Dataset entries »

*** Block opens ***

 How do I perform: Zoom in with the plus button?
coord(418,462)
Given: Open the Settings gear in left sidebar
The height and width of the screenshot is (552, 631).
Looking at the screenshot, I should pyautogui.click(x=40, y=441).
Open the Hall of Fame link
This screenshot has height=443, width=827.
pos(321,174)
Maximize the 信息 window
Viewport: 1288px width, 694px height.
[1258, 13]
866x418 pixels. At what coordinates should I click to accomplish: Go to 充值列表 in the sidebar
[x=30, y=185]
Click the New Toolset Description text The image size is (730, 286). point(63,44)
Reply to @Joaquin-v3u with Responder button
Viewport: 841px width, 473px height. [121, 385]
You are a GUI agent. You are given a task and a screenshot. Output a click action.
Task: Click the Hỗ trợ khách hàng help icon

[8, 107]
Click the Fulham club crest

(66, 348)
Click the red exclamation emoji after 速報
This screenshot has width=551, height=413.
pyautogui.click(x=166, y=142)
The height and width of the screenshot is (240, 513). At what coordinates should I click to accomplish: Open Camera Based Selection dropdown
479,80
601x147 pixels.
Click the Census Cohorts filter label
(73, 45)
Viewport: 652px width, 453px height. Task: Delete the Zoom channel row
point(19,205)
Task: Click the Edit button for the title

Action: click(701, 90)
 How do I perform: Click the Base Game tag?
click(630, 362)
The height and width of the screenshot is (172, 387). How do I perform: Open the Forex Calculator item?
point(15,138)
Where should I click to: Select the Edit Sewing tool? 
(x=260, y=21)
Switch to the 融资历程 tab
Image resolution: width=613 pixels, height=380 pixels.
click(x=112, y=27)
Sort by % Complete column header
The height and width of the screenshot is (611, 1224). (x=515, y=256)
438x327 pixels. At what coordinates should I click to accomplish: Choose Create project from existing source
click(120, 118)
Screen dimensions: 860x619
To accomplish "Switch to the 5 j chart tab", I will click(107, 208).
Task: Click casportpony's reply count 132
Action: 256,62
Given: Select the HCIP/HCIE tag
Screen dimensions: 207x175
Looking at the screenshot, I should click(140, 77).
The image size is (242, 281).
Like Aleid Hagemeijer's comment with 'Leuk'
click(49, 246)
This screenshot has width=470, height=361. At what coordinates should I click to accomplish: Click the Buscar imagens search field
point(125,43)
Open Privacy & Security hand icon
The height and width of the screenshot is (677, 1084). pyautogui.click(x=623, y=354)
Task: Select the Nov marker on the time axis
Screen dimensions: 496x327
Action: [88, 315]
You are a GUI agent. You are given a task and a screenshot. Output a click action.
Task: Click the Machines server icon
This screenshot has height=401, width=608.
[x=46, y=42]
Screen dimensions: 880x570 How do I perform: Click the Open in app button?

*** Block closes ***

WHAT YOU WILL DO » Copy the records word for word.

TASK OUTPUT »
 How do I perform: Zoom in with the plus button?
coord(418,462)
Given: Open the Settings gear in left sidebar
The height and width of the screenshot is (552, 631).
Looking at the screenshot, I should pyautogui.click(x=40, y=441).
Open the Hall of Fame link
This screenshot has height=443, width=827.
pos(321,174)
Maximize the 信息 window
Viewport: 1288px width, 694px height.
[1258, 13]
866x418 pixels. At what coordinates should I click to accomplish: Go to 充值列表 in the sidebar
[x=30, y=185]
Click the New Toolset Description text The image size is (730, 286). point(63,44)
Reply to @Joaquin-v3u with Responder button
Viewport: 841px width, 473px height. [121, 385]
You are a GUI agent. You are given a task and a screenshot. Output a click action.
Task: Click the Hỗ trợ khách hàng help icon

[8, 107]
Click the Fulham club crest

(66, 348)
Click the red exclamation emoji after 速報
This screenshot has width=551, height=413.
pyautogui.click(x=166, y=142)
The height and width of the screenshot is (240, 513). At what coordinates should I click to accomplish: Open Camera Based Selection dropdown
479,80
601x147 pixels.
Click the Census Cohorts filter label
(73, 45)
Viewport: 652px width, 453px height. Task: Delete the Zoom channel row
point(19,205)
Task: Click the Edit button for the title

Action: click(701, 90)
 How do I perform: Click the Base Game tag?
click(630, 362)
The height and width of the screenshot is (172, 387). How do I perform: Open the Forex Calculator item?
point(15,138)
Where should I click to: Select the Edit Sewing tool? 
(x=260, y=21)
Switch to the 融资历程 tab
Image resolution: width=613 pixels, height=380 pixels.
click(x=112, y=27)
Sort by % Complete column header
The height and width of the screenshot is (611, 1224). (x=515, y=256)
438x327 pixels. At what coordinates should I click to accomplish: Choose Create project from existing source
click(120, 118)
Screen dimensions: 860x619
To accomplish "Switch to the 5 j chart tab", I will click(107, 208).
Task: Click casportpony's reply count 132
Action: 256,62
Given: Select the HCIP/HCIE tag
Screen dimensions: 207x175
Looking at the screenshot, I should click(140, 77).
The image size is (242, 281).
Like Aleid Hagemeijer's comment with 'Leuk'
click(49, 246)
This screenshot has width=470, height=361. At what coordinates should I click to accomplish: Click the Buscar imagens search field
point(125,43)
Open Privacy & Security hand icon
The height and width of the screenshot is (677, 1084). pyautogui.click(x=623, y=354)
Task: Select the Nov marker on the time axis
Screen dimensions: 496x327
Action: [88, 315]
You are a GUI agent. You are given a task and a screenshot. Output a click action.
Task: Click the Machines server icon
This screenshot has height=401, width=608.
[x=46, y=42]
Screen dimensions: 880x570 How do I perform: Click the Open in app button?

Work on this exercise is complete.